* Extrait retenu
▬▬▬▬▬▬▬▬▬▬
Mobilier en bois de palette : bonne idée ou fausse bonne idée pour votre intérieur ?

Fabriquer son mobilier en bois de palette récupérées est devenu une véritable tendance. Tables basses, têtes de lit, jardinières, étagères ou encore salons de jardin : les réseaux sociaux regorgent de tutoriels qui séduisent les amateurs de bricolage créatif et de décoration économique.

mobilier en bois de palette, quel impact sur la qualité de l'air intérieur

Au premier abord, cette pratique s’inscrit parfaitement dans une démarche d’économie circulaire : réutiliser des matériaux déjà produits, réduire les déchets, limiter l’achat de bois neuf et encourager la récupération. Mais derrière cet aspect écologique séduisant se cache une réalité moins connue : le bois de palette est souvent traité avec des produits chimiques, dont l’introduction dans l’air intérieur de nos logements n’est pas sans conséquences pour la santé.

L’attrait écologique du mobilier en bois de palette

Recycler du bois de palette répond à une double logique :

  • Écologique : prolonger la durée de vie d’un matériau déjà existant, éviter son incinération ou sa mise en décharge.
  • Économique : obtenir du mobilier robuste et original à faible coût, parfois gratuitement.
▬▬▬▬▬▬▬▬▬▬
(Relevés pour repérer les éléments affichés)
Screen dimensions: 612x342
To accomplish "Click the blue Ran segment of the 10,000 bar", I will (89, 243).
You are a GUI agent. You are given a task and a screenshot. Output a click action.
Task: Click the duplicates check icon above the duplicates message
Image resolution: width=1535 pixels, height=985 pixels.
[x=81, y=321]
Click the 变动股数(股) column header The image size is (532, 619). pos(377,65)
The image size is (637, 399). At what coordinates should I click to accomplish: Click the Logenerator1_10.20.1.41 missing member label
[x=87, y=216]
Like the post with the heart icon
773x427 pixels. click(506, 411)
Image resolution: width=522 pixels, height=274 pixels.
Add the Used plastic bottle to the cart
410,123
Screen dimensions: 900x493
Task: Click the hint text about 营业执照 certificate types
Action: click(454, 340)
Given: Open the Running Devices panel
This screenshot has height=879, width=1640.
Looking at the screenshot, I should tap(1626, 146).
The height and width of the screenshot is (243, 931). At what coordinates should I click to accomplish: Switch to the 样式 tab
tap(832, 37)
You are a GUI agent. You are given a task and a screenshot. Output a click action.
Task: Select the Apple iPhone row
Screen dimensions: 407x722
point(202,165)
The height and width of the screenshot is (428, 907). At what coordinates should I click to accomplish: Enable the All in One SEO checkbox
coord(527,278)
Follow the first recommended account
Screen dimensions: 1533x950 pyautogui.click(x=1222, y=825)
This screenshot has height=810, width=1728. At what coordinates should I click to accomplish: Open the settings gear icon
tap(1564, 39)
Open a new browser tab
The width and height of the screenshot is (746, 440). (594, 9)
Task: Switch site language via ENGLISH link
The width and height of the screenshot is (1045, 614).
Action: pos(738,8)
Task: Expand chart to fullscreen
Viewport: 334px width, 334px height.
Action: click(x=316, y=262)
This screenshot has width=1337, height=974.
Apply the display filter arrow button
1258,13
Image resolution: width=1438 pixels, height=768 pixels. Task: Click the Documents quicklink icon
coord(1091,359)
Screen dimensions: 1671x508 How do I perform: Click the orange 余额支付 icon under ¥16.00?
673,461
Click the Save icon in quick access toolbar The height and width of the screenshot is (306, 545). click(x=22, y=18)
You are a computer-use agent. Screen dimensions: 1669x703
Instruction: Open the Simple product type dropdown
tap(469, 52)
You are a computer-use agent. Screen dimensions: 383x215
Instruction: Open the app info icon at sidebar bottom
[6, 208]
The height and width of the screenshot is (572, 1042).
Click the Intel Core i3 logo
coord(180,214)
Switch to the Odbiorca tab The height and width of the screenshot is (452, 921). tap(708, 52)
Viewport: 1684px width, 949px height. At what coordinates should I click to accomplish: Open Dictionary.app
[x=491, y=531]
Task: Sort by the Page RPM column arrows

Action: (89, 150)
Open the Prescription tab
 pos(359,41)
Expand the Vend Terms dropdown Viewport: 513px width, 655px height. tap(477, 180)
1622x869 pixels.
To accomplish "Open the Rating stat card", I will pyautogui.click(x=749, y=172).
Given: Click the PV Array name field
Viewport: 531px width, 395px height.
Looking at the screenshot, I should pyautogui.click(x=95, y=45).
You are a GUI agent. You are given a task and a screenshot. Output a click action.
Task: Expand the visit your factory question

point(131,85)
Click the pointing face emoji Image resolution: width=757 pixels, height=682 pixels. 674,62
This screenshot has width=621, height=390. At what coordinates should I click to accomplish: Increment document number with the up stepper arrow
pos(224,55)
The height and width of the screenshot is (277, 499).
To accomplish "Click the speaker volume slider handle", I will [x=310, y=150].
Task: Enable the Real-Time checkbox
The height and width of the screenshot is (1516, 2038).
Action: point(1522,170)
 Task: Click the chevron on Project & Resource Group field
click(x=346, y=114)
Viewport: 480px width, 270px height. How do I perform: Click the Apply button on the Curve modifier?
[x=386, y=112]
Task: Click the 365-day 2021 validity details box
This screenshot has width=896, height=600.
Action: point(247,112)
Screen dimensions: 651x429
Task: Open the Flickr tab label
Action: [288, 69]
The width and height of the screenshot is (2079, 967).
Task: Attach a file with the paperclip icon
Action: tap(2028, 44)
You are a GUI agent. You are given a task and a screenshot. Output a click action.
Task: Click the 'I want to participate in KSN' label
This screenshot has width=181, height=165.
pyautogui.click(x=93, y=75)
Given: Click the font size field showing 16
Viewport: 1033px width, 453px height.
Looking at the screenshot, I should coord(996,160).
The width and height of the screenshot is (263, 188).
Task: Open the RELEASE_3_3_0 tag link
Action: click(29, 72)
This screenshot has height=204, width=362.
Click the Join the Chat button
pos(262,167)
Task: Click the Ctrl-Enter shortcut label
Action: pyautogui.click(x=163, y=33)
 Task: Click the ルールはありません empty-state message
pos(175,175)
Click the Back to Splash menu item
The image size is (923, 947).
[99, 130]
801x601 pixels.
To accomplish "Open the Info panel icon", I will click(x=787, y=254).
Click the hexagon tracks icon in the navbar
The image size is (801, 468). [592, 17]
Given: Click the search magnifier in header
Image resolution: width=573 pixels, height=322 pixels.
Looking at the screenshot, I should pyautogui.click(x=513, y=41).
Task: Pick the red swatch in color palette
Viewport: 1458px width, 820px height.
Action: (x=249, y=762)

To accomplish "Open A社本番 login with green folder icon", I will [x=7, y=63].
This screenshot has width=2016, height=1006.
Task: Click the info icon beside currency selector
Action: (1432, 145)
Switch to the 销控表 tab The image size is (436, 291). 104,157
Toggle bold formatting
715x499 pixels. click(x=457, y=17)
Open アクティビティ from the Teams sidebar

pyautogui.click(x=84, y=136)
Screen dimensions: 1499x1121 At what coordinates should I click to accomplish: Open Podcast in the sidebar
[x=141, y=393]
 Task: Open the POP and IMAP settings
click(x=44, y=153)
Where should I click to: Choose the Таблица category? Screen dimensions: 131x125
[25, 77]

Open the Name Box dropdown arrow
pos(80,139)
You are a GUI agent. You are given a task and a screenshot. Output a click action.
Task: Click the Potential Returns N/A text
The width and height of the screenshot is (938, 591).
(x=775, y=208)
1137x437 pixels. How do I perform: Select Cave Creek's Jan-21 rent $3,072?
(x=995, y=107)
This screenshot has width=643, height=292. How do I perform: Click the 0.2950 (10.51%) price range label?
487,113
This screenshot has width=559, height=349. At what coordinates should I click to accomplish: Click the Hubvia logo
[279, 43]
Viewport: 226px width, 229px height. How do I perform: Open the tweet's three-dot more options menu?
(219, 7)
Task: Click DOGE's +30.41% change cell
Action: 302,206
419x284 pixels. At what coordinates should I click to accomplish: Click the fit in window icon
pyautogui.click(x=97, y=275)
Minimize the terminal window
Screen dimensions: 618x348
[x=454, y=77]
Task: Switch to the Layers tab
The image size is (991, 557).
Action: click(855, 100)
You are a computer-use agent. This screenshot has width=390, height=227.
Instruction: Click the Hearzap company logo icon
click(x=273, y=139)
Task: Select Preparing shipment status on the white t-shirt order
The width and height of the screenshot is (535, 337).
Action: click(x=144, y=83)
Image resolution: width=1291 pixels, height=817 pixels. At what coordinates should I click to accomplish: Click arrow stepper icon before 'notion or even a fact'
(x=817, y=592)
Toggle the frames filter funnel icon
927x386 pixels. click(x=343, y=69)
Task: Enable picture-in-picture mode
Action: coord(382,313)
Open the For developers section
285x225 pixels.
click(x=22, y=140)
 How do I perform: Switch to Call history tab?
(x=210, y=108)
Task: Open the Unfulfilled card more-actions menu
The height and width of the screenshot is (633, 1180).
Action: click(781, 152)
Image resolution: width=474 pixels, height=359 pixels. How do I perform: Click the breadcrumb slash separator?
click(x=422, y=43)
▬▬▬▬▬▬▬▬▬▬
* Consigne 1
Modifiez la partie du listing qui commence par la ligne contenant « The height and width of the screenshot is (243, 931). » et se termine par celle contenant « Screen dimensions: 1533x950 » en y remplaçant « checkbox » par « toggle ». Reproduisez ces lignes sans aucun autre changement.
* Consigne 2
Prolongez le texte consacré au mobilier en bois de palette à partir de sa dernière phrase.

* Résultat attendu 1
The height and width of the screenshot is (243, 931). At what coordinates should I click to accomplish: Switch to the 样式 tab
tap(832, 37)
You are a GUI agent. You are given a task and a screenshot. Output a click action.
Task: Select the Apple iPhone row
Screen dimensions: 407x722
point(202,165)
The height and width of the screenshot is (428, 907). At what coordinates should I click to accomplish: Enable the All in One SEO toggle
coord(527,278)
Follow the first recommended account
Screen dimensions: 1533x950 pyautogui.click(x=1222, y=825)

* Résultat attendu 2
Cette tendance séduit particulièrement ceux qui souhaitent consommer autrement, limiter l’impact environnemental de leur décoration et donner une seconde vie à des objets. Sur le papier, il s’agit donc d’une solution vertueuse.

Ce que l’on sait moins : le bois de palette est traité

Les palettes, utilisées dans le transport et la logistique, doivent résister à des conditions extrêmes : humidité, variations de température, infestations d’insectes et champignons. Pour assurer leur durabilité et éviter la propagation de nuisibles entre pays, elles sont systématiquement traitées.

Deux grandes méthodes existent :

  • Traitement thermique (HT) : le bois est chauffé à plus de 56 °C pendant au moins 30 minutes, une solution relativement neutre.
  • Traitement chimique : le bois est imprégné d’insecticides et de fongicides pour le protéger durablement. Historiquement, certains traitements contenaient même du bromure de méthyle, aujourd’hui interdit car très toxique.

De nombreux produits chimiques restent encore utilisés, notamment des biocides et des fongicides triazoles (tébuconazole, propiconazole), ainsi que des insecticides de la famille des pyréthrinoïdes (perméthrine, cyperméthrine) ou des organophosphorés.

Des substances toxiques dans l’air intérieur

Une fois le bois de palette transformé en mobilier et installé dans le logement, ces traitements ne disparaissent pas. Ils continuent de dégazer et de contaminer les poussières domestiques. En effet, les produits chimiques utilisés sont des Composés Organiques Semi-Volatils (COSV) qui contaminent durablement l’environnement intérieur.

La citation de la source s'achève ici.